(TASK) Could you arrange the part of the entries that opens with the line containing "Describe the element at coordinates (783, 190)" and closes with the line containing "close dialog is" as a Markdown table with the columns Row and Text, one numbered row per line and blank lines left out?

(EXERCISE MATERIALS)
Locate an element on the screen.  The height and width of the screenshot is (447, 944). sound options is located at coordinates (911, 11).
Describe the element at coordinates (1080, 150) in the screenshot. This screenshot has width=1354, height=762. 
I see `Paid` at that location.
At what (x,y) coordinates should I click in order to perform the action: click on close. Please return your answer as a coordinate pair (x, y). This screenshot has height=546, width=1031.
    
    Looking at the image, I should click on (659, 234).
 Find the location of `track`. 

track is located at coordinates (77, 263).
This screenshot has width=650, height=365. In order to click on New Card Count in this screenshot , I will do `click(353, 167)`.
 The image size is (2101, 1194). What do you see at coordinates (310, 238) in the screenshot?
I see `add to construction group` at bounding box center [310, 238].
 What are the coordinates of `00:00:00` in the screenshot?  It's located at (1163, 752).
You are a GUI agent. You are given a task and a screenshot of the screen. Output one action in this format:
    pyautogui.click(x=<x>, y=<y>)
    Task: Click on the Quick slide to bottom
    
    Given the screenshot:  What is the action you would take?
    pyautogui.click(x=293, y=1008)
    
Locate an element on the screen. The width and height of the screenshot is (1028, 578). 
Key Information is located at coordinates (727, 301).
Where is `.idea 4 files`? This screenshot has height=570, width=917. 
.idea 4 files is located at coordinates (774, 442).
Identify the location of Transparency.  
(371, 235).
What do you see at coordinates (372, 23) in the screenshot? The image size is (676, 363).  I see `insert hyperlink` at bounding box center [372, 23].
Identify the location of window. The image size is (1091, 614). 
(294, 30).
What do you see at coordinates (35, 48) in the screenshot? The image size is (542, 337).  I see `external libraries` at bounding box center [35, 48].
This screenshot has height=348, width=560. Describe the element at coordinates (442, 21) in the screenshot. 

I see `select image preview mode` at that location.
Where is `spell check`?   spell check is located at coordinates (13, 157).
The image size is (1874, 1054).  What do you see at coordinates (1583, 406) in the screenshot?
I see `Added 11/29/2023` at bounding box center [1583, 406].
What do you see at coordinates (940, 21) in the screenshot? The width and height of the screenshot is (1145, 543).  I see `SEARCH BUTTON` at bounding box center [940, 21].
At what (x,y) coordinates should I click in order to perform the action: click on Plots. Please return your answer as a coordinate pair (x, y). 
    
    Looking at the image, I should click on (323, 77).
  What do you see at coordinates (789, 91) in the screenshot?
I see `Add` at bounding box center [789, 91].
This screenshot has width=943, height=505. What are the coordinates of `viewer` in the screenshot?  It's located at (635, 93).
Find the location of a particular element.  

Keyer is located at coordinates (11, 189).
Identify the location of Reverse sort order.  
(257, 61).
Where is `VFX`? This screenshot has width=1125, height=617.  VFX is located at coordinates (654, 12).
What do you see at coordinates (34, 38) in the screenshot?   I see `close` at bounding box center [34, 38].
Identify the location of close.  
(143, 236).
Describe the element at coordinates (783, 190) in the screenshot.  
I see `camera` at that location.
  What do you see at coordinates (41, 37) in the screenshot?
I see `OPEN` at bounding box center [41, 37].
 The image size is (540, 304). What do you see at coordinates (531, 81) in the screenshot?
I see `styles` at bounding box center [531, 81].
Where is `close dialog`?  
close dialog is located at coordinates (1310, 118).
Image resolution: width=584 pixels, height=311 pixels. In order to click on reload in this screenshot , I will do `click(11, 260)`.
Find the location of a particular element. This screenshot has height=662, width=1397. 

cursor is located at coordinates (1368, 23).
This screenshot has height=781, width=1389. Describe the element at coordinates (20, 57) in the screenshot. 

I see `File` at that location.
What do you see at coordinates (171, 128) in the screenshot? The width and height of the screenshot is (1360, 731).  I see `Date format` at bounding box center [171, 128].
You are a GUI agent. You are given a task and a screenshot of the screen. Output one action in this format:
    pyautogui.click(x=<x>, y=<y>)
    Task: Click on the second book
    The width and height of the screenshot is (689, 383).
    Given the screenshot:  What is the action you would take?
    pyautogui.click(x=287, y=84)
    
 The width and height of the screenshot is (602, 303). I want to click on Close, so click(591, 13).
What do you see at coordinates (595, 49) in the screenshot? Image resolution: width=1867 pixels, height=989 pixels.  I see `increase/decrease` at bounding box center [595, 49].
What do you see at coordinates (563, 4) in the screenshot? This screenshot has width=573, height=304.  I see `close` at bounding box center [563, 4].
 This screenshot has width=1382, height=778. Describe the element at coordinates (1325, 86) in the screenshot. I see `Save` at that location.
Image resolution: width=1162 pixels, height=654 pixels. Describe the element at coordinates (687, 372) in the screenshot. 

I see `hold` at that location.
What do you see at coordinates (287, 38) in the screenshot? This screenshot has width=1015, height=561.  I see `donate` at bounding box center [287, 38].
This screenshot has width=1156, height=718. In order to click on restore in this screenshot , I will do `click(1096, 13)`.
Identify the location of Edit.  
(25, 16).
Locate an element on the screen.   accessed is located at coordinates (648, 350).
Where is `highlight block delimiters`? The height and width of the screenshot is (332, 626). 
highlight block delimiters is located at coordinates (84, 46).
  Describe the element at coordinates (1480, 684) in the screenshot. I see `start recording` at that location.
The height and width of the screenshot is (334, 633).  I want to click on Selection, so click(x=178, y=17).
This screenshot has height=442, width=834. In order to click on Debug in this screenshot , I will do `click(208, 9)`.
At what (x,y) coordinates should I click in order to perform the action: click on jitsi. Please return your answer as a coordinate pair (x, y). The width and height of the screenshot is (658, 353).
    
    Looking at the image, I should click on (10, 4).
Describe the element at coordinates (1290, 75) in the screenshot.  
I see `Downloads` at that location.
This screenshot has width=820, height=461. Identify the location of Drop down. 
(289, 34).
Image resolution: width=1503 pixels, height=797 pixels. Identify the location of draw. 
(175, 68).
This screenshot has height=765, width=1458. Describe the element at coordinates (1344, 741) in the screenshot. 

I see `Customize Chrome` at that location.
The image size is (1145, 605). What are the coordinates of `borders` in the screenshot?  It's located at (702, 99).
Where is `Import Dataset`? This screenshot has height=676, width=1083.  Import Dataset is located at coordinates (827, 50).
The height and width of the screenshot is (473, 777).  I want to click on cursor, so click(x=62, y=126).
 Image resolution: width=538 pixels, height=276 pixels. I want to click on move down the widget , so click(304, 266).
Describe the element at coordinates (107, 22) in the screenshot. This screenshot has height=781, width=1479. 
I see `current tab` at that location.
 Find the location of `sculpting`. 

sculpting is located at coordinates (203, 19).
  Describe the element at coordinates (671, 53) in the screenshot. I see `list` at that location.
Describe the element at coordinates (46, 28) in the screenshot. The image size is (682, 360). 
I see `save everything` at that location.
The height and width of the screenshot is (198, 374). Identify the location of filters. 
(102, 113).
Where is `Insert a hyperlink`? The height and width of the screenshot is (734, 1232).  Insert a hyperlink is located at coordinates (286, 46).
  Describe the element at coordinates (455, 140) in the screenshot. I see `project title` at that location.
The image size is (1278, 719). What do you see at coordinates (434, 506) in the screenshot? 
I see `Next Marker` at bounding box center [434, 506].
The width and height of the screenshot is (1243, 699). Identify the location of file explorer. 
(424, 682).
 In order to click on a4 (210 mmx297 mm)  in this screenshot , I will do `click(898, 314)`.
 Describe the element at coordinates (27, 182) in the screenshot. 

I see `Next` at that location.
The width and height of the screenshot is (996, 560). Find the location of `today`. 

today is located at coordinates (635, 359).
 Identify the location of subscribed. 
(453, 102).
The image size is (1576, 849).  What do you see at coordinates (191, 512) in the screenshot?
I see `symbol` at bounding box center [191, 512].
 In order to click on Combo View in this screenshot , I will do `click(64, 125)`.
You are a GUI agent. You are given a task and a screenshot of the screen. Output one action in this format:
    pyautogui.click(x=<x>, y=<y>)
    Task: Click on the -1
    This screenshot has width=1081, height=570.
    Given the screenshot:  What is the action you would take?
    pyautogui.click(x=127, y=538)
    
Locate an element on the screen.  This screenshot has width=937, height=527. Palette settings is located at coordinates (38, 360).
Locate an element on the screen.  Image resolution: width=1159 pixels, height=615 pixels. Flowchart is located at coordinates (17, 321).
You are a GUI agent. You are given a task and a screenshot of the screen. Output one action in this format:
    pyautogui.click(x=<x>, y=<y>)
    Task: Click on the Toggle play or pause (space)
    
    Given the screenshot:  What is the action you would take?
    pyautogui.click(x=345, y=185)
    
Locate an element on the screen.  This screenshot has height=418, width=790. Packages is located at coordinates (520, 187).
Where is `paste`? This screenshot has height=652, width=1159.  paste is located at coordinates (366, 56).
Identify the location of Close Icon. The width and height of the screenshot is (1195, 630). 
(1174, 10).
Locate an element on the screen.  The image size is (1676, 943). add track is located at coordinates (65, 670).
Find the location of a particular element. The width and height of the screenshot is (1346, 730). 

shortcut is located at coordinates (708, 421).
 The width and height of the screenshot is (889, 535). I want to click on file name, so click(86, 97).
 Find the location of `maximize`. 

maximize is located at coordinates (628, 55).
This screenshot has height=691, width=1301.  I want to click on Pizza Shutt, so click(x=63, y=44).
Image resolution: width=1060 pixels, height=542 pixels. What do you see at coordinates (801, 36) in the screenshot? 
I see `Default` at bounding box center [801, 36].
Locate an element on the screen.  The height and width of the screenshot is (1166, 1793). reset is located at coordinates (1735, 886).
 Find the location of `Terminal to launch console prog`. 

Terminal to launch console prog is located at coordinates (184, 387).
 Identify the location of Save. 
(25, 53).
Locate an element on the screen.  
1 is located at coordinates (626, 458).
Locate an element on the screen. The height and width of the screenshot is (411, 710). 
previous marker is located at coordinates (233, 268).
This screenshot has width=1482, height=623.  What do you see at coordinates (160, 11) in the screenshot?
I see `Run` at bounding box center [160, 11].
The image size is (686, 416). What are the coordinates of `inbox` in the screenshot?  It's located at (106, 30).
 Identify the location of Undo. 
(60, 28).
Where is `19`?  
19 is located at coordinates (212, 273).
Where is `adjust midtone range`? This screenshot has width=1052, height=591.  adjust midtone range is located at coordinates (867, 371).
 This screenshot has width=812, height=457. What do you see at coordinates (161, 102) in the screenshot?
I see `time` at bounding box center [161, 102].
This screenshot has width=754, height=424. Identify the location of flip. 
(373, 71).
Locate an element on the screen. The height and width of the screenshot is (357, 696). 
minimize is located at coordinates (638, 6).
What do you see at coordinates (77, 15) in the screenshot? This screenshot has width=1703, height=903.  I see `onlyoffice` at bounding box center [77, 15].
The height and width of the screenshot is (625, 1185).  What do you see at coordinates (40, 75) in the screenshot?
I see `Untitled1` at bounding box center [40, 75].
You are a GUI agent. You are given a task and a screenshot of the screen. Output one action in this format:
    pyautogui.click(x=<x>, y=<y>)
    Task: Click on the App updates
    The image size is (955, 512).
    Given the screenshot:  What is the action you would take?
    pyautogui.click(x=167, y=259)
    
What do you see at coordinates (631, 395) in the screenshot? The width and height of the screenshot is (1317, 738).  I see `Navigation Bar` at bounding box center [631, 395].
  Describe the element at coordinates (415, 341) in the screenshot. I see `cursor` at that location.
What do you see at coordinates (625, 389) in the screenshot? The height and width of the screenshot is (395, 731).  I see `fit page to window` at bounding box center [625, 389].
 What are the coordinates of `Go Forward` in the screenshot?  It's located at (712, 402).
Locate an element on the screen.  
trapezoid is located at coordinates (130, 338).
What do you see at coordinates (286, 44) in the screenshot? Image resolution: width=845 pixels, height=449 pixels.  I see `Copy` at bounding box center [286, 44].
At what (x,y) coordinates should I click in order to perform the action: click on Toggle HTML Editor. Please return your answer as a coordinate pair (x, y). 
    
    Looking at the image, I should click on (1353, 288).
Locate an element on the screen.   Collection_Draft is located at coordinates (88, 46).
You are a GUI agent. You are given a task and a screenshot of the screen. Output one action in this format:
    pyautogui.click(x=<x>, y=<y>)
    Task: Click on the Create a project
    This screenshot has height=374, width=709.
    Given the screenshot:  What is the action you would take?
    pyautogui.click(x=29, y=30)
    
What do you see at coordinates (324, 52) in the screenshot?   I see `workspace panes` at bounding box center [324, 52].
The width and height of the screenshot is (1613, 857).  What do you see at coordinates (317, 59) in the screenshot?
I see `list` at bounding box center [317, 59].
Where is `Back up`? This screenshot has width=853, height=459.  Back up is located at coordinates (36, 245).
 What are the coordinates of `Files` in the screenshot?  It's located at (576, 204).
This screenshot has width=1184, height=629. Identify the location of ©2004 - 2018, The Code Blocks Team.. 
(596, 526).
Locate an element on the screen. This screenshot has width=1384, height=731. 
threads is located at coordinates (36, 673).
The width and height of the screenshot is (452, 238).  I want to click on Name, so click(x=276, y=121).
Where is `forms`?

(ANSWER TO THE TASK)
| Row | Text |
|---|---|
| 1 | Describe the element at coordinates (783, 190) in the screenshot.   |
| 2 | I see `camera` at that location. |
| 3 |   What do you see at coordinates (41, 37) in the screenshot? |
| 4 | I see `OPEN` at bounding box center [41, 37]. |
| 5 |  The image size is (540, 304). What do you see at coordinates (531, 81) in the screenshot? |
| 6 | I see `styles` at bounding box center [531, 81]. |
| 7 | Where is `close dialog`?   |
| 8 | close dialog is located at coordinates (1310, 118). |